Zur Geschichte des Postregals.

von
Fritz Grube, cand. Jur., Danzig

Regalien sind ursprünglich Rechte des Königs, und zwar entweder solche, die zu den notwendigen Ausflüssen der Staatsgewalt gehören, gewöhnlich Hoheitsrechte genannt, oder sogenannte nutzbare Finanzrechte, die der König – in den späteren Stadien der Entwicklung der Staat – zwar nicht notwendigerweise ausüben muss, die aber infolge ihrer besonderen Beschaffenheit zur Übernahme durch private Unternehmer nicht geeignet sind. Zu der letzten gehört das Postregal, das heißt das Recht, Posten anzulegen und zu erhalten, genauer, die ausschließliche Befugnis der Staatsgewalt zur entgeltlichen Beförderung von Personen und Sachen in dem durch Gesetz und Gewohnheitsrecht bestimmten Umfange.

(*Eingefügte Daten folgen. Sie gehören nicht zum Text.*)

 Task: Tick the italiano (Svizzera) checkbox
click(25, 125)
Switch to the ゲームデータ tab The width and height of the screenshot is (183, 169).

Die Anfänge des Postregals gehen bis ins 16. Jahrhunderts zurück. Erst um diese Zeit konnte über-haupt zum ersten mal von einem wirklich postmäßigen Betriebe gesprochen werden, denn ein solcher liegt nur dann vor, wenn, abgesehen von feststehenden Abgangs- und Ankunftszeiten, ein Wechsel der Transportmittel stattfindet, d.h. wenn der Brief nicht mehr von einem und demselben Boten vom Absender zum Empfänger befördert wird, sondern durch mehrere voneinander unabhängige Boten dem Empfänger zugestellt wird. Erst dann liegt eine wirkliche Post im technischen Sinne vor, also erst im 16. Jahrhundert nach de Errichtung von sog. Pferde- und Boten-relais, die einen Wechsel der Transportmittel bedingen. Alle früheren postalischen Einrichtungen vom römischen cursus publicus bis zu den Staatsbotenanstalten Ludwigs XI. von Frankreich sind keine Posten im eigentlichen Sinne, sondern lediglich dynastische Stafettenketten, die aus ausschließlich den Aufgaben der Staatsverwaltung zudienen bestimmt waren.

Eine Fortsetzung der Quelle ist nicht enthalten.